Origins Available: English, Irish

Spelling variations of this family name include: Blake, Caddell, Caddle and others.

First found in Connacht where the Blake family were one of the Tribes of Galway, descending from Richard Caddell (le Blac), sheriff of Connacht in 1303, who came to Ireland with Prince John in 1185, and used both the surnames Caddell and Blake. The name Caddell is Welsh, and means "warlike." It was not replaced completely by Blake until the 17th century, and for three hundred years, people with these surnames were referred to in municipal records by both names. Richard Caddle was sheriff of Connaught in 1306 A.D.

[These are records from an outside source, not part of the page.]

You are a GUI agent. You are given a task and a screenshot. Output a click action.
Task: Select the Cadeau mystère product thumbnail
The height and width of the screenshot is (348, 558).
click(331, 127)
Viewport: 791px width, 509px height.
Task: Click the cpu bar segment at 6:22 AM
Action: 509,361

Some of the first settlers of this family name or some of its variants were: William Blake who came from Essex, England, sailed on the "Mary and John" in 1630 and settled in Dorchester, Massachusetts; George Blake settled in Gloucester in 1640.

(From www.HouseOfNames.com Archives copyright © 2000 - 2009)



Suggested Readings for the name Blake
"The Blake-Ambrose Family History" by Irma Ruth M. Anderson, "The Blaikes of Bibb County, Alabama,1819-1988" by Chester Rankin Johnson Jr.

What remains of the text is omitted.